Libérée en novembre 1918, la Belgique obtient au traité de Versailles la cession d’Eupen et de Malmédy, ainsi qu’un mandat de la S. D. N. sur le Ruanda-Urundi ; mais il n’est plus question de sa neutralité.


L’après-guerre

Tout naturellement, la Belgique adhère à la S. D. N. (1919) et signe avec la France, en 1920, un accord militaire, dont la nécessité s’avère moins évidente quand se développe l’esprit de Locarno, en attendant, après 1933, que progresse dans l’opinion le retour à une neutralité volontaire.

À l’intérieur, l’union sacrée née de la guerre se maintient jusqu’en 1920. C’est alors qu’est instauré le suffrage universel intégral (1918-19), qui bouleverse la composition des Chambres en faisant des catholiques et des socialistes les deux principaux partis, sans qu’aucun d’eux, d’ailleurs, ait la majorité absolue. Les libéraux, moins nombreux, apportent le plus souvent aux catholiques leur appoint pour constituer des cabinets de coalition.

La reconstruction économique d’un pays fortement touché par la guerre et l’occupation s’achève vers 1923. La Belgique, qui a créé avec le grand-duché de Luxembourg l’Union belgo-luxembourgeoise (1922), tire parti à fond des ressources du Congo, de ses bassins miniers et de sa position privilégiée en matière de commerce extérieur. Parallèlement se complète la législation sociale : sur les habitations à bon marché (1919), sur les pensions de vieillesse (1920), sur la journée de 8 heures et la semaine de 48 heures (1921), sur l’assurance vieillesse obligatoire.

Mais la Belgique n’est pas à l’abri des grandes crises qui frappent le monde entre les deux guerres. Après les élections de 1925, favorables à la gauche, le franc belge s’effondre ; puis vient la grande dépression de 1929, qui provoque un grave chômage, crise que la politique habituelle de déflation ne peut endiguer.

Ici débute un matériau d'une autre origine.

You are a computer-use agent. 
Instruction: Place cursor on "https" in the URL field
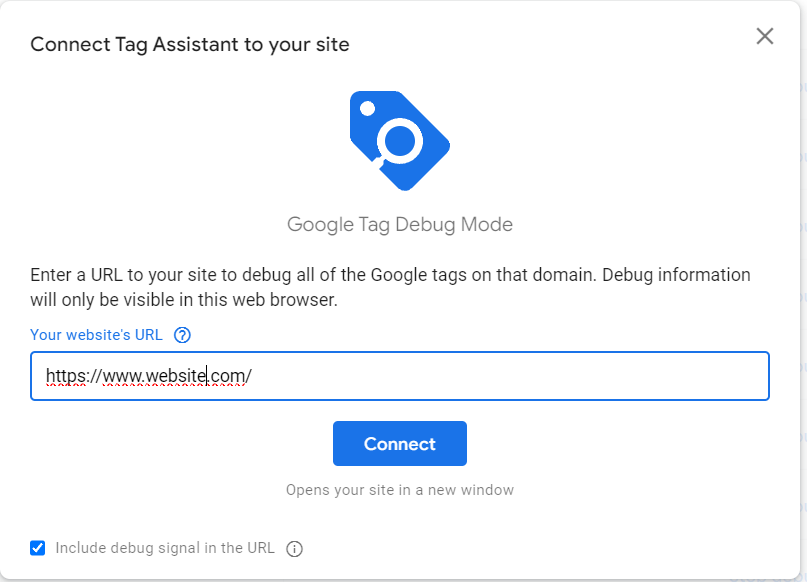point(66,376)
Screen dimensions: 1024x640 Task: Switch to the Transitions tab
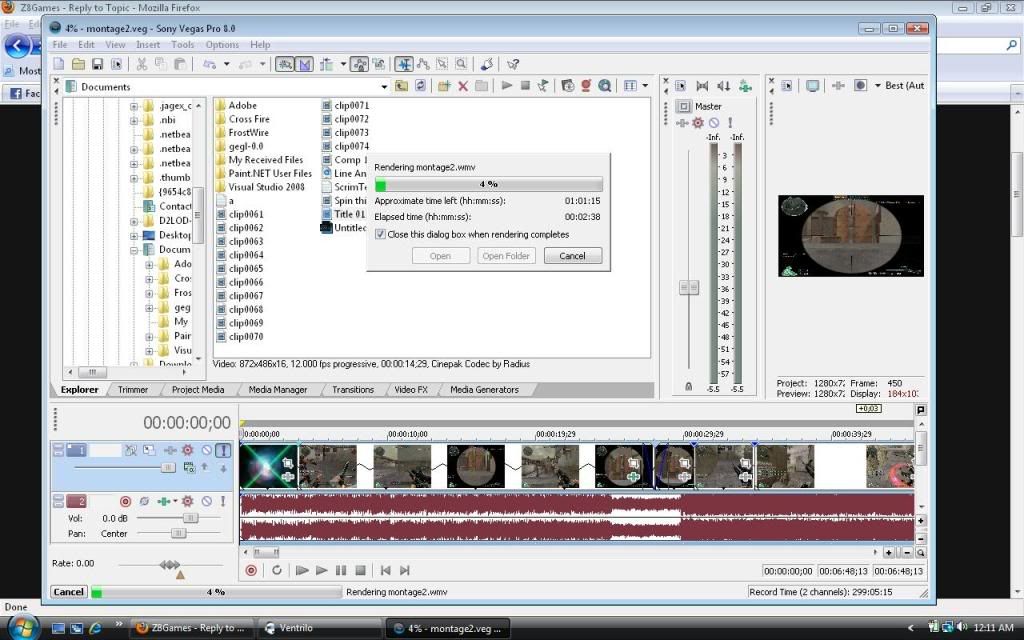(352, 390)
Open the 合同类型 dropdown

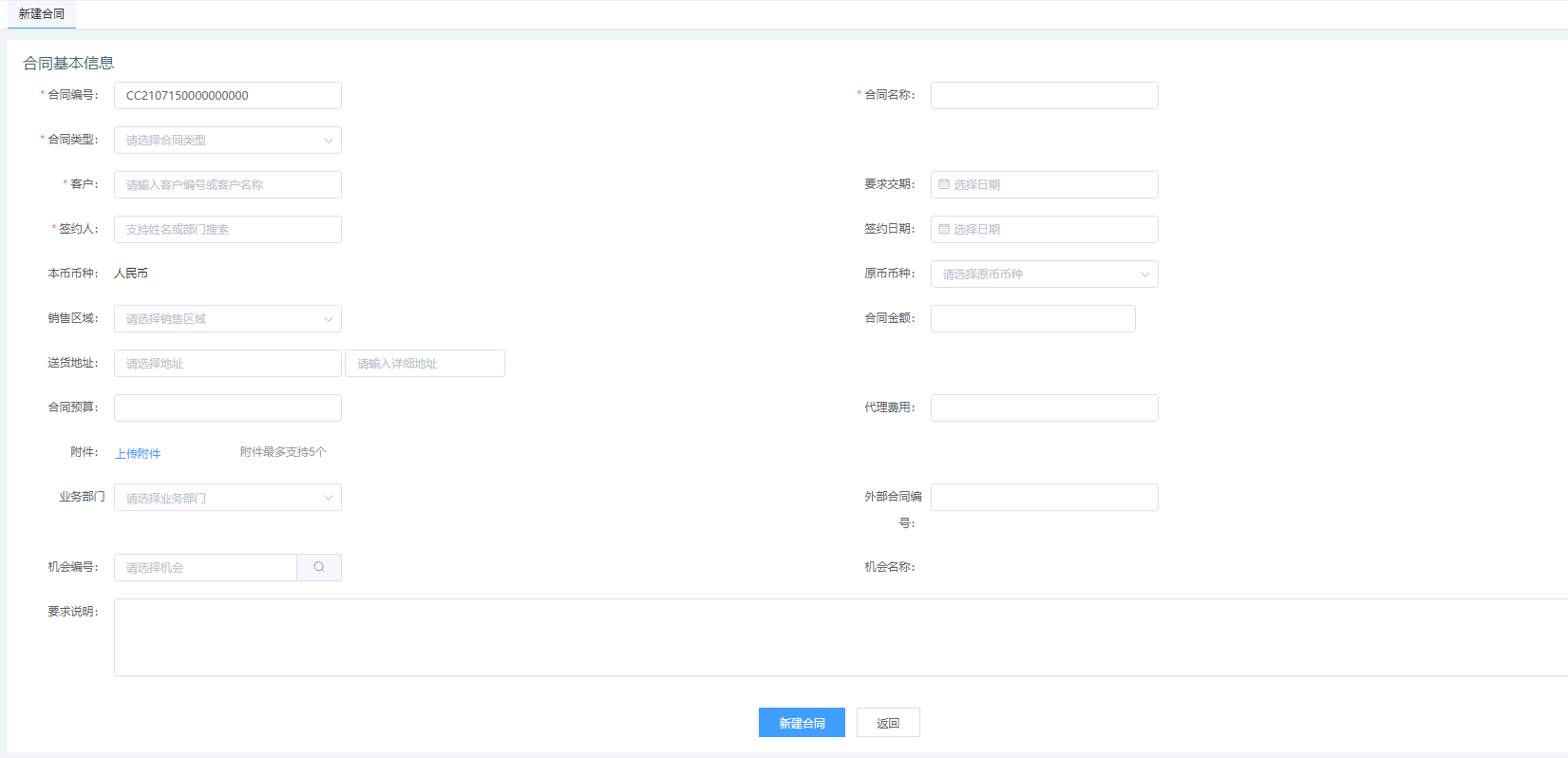(x=227, y=141)
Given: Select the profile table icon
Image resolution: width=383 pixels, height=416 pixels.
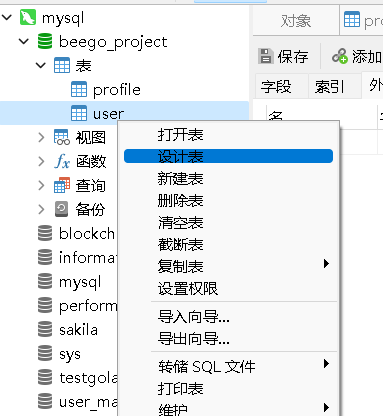Looking at the screenshot, I should click(x=79, y=89).
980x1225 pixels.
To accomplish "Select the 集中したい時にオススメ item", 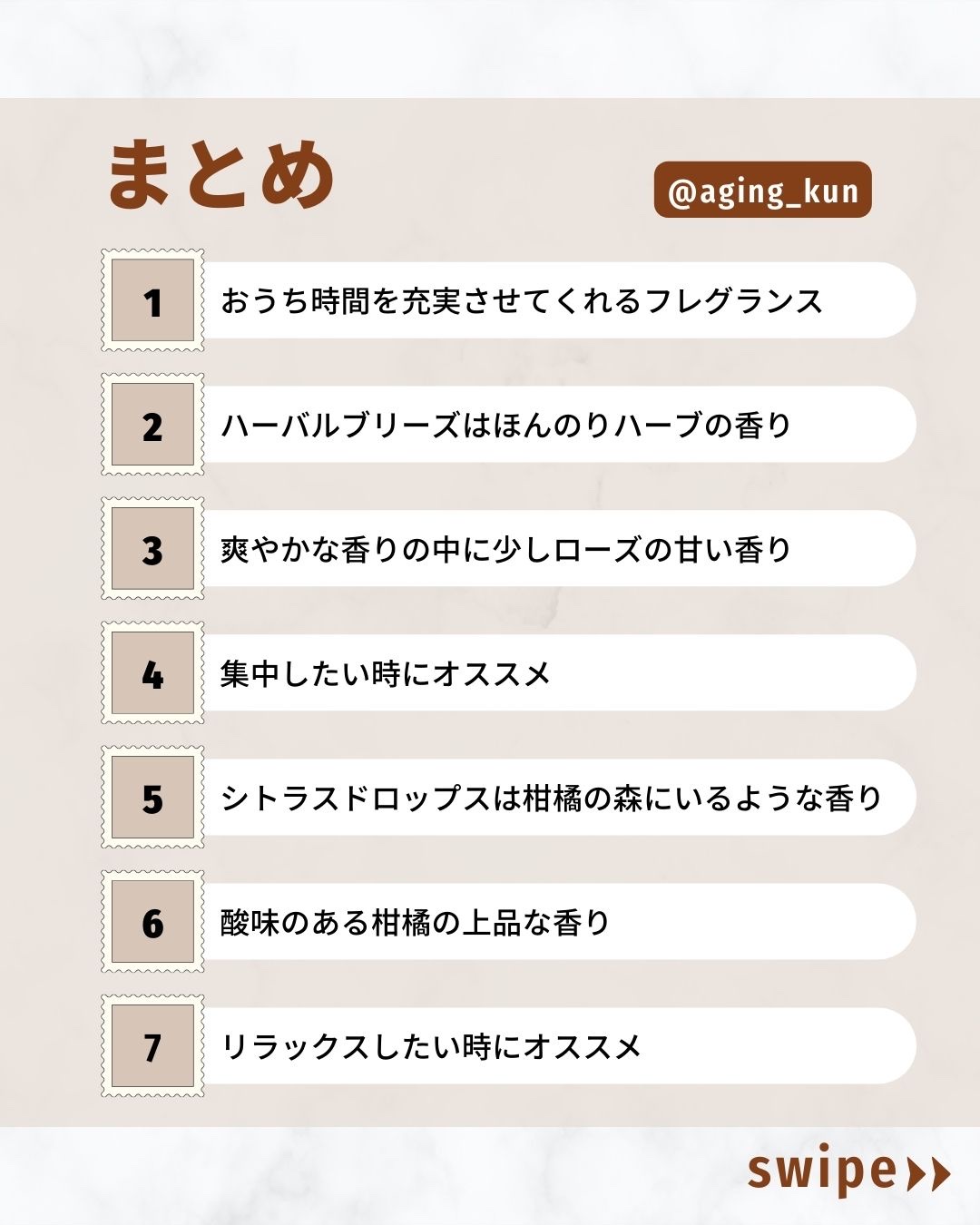I will tap(386, 674).
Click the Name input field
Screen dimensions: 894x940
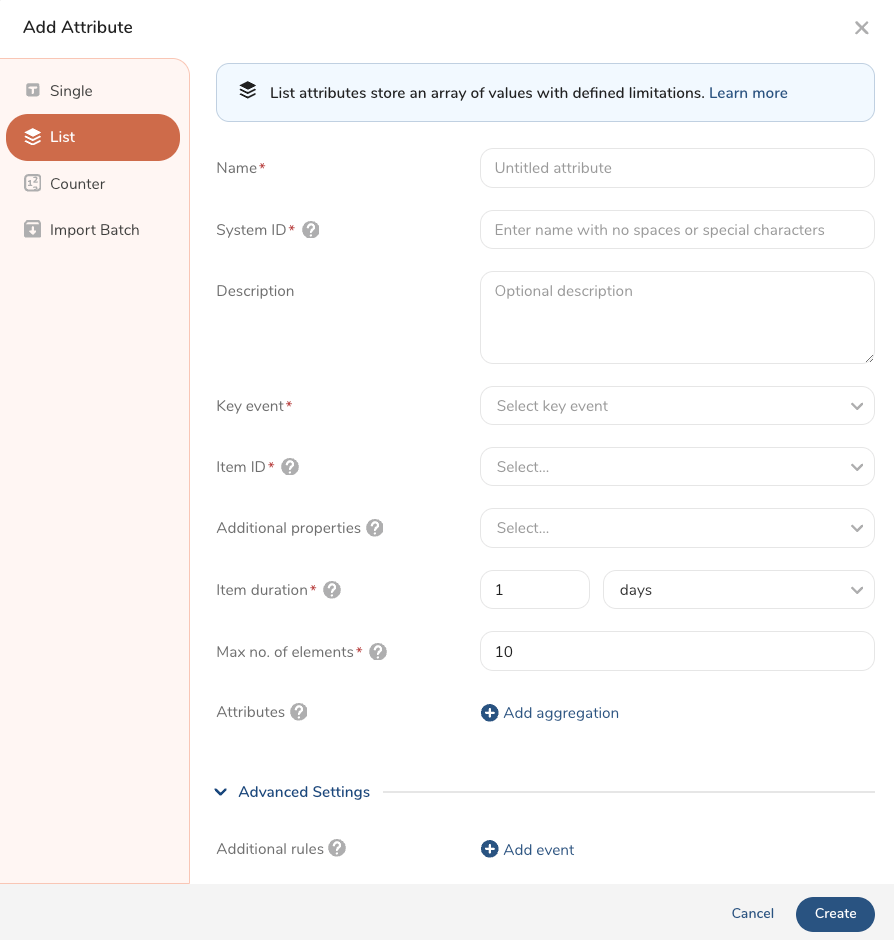click(x=677, y=168)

La mort accidentelle du roi Albert Ier, en février 1934, se produit en pleine période de crise économique et sociale. Le quatrième roi des Belges, Léopold III, fils du défunt, reçoit un lourd héritage.


Léopold III* (1934-1951)


De graves problèmes

Le 25 mars 1935, Paul Van Zeeland (1893-1973), usant des pleins pouvoirs octroyés par les Chambres, forme un ministère extra-parlementaire qui relance l’économie. Des lois sociales importantes (congés payés, semaine de 40 heures) accompagnent ce redressement (1936).

Cependant, la vague des fascismes européens touche la Belgique sous la forme du rexisme, mouvement fondé par Léon Degrelle, partisan d’un pouvoir fort et antiparlementaire, d’un système social corporatif, chrétien et anticapitaliste. Mais, après un retentissant succès aux élections de 1936 (21 sièges), le rexisme recule, non sans laisser des traces.

L’atmosphère des années qui précèdent la Seconde Guerre mondiale est trouble : les scandales financiers, le problème de l’incivisme, lié en partie au flamingantisme, et le mécontentement social expliquent la chute spectaculaire de ministères apparemment solides (P. Van Zeeland, oct. 1937 ; P. H. Spaak, févr. 1939).

De plus, Léopold III donne corps, en 1936, à la doctrine de la neutralité volontaire, de « la politique des mains libres ». Le 3 septembre 1939 — alors que la France et la Grande-Bretagne viennent d’entrer en guerre avec le IIIe Reich —, la Belgique est déclarée officiellement neutre.